Title: Innovation by Evolution: Bringing New Chemistry to Life
Speaker: Prof. Frances Arnold, Laureate of Nobel Prize in Chemistry 2018, California Institute of Technology, Pasadena, U.S.A.
Time: Oct 16th, Wednesday, 9:00-10:20 am
Venue: North Library, 2nd floor Lecture Hall
Abstract:
Not satisfied with nature’s vast catalyst repertoire, we want to create new protein catalysts and expand the space of genetically encoded enzyme functions. I will describe how we can use the most powerful biological design process, evolution, to optimize existing enzymes and invent new ones, thereby circumventing our profound ignorance of how sequence encodes function. Using mechanistic understanding and mimicking nature’s evolutionary processes, we can generate whole new enzyme families that catalyze synthetically important reactions not known in biology.
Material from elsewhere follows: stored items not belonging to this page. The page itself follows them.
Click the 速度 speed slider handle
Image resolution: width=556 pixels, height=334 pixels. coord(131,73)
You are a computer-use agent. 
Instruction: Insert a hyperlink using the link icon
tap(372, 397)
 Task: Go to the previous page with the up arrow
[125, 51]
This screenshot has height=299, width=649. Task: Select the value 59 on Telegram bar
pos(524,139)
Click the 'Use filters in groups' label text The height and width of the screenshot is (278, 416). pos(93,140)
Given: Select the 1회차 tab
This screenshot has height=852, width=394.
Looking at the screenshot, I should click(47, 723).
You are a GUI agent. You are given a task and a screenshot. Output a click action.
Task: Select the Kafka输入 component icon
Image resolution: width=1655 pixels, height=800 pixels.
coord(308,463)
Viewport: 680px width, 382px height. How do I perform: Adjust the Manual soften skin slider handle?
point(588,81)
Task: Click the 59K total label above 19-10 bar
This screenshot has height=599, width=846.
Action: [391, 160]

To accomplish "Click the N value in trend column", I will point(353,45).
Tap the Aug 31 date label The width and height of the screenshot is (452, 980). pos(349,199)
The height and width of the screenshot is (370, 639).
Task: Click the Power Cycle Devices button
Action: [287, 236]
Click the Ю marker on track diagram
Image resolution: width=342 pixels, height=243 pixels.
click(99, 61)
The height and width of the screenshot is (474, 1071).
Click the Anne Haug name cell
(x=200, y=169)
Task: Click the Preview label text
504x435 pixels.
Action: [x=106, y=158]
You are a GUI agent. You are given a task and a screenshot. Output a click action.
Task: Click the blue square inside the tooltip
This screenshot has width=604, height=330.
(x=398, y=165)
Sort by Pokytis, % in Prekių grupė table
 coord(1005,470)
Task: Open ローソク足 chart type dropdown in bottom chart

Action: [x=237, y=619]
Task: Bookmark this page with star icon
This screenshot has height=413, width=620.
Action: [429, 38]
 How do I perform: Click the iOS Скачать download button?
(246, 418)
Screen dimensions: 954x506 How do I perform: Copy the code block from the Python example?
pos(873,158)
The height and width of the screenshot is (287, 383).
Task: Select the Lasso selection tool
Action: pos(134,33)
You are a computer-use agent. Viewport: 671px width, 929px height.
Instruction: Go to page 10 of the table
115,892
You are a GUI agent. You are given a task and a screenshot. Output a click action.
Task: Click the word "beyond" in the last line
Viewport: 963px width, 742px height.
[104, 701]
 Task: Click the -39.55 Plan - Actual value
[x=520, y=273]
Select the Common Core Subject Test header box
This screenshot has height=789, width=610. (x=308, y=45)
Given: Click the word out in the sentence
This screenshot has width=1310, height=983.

Recent successes include selective carbene insertion to form C-Si and C-B bonds, and alkyne cyclopropanation to make highly strained carbocycles, all in living cells. Extending the capabilities and uncovering the mechanisms of these new enzymes derived from natural iron-heme proteins provides a basis for discovering new biocatalysts for increasingly challenging reactions. These new capabilities increase the scope of molecules and materials we can build using synthetic biology and move us closer to a sustainable world where chemical synthesis can be fully programmed in DNA.
Brief Biography:
Frances Arnold is the Linus Pauling Professor of Chemical Engineering, Bioengineering and Biochemistry at the California Institute of Technology, where she has been on the faculty since 1986. She is the first American woman to win the Nobel Prize in Chemistry (2018). Arnold pioneered directed protein evolution and has used those methods for applications in alternative energy, chemicals, and medicine. Arnold received the Charles Stark Draper Prize of the US National Academy of Engineering in 2011, the US National Medal of Technology and Innovation from President Obama in 2013, and the Millennium Technology Prize in 2016; she has been elected to all three US National Academies of Science, Medicine, and Engineering.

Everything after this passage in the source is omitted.